• **Work instructions**
Copying exactly, give the lines in the material below from the one with "Click Leicester City's 37 matches played" to the one with "The image size is (684, 653).", ends included, and nothing besides.

• **Given records**

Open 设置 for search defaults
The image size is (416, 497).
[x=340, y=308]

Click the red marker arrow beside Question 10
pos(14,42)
---
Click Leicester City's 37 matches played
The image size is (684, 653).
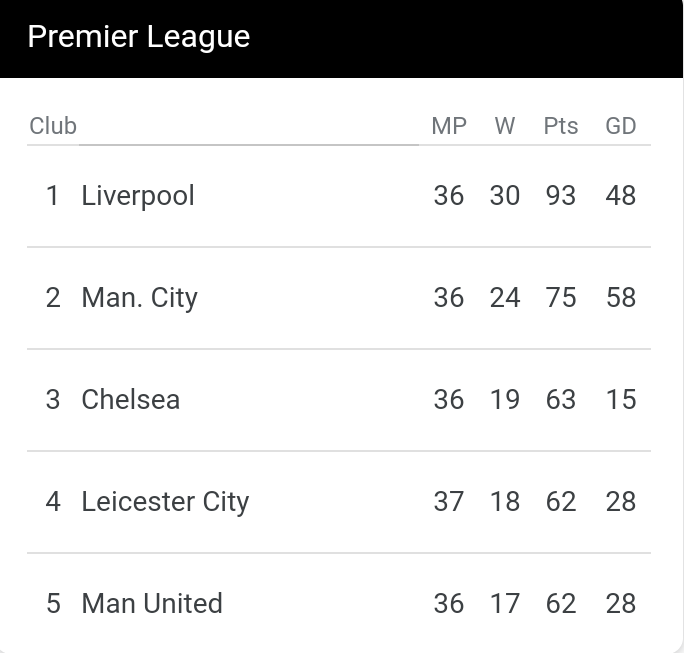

• **Answer to this exercise**
Click Leicester City's 37 matches played
The image size is (684, 653).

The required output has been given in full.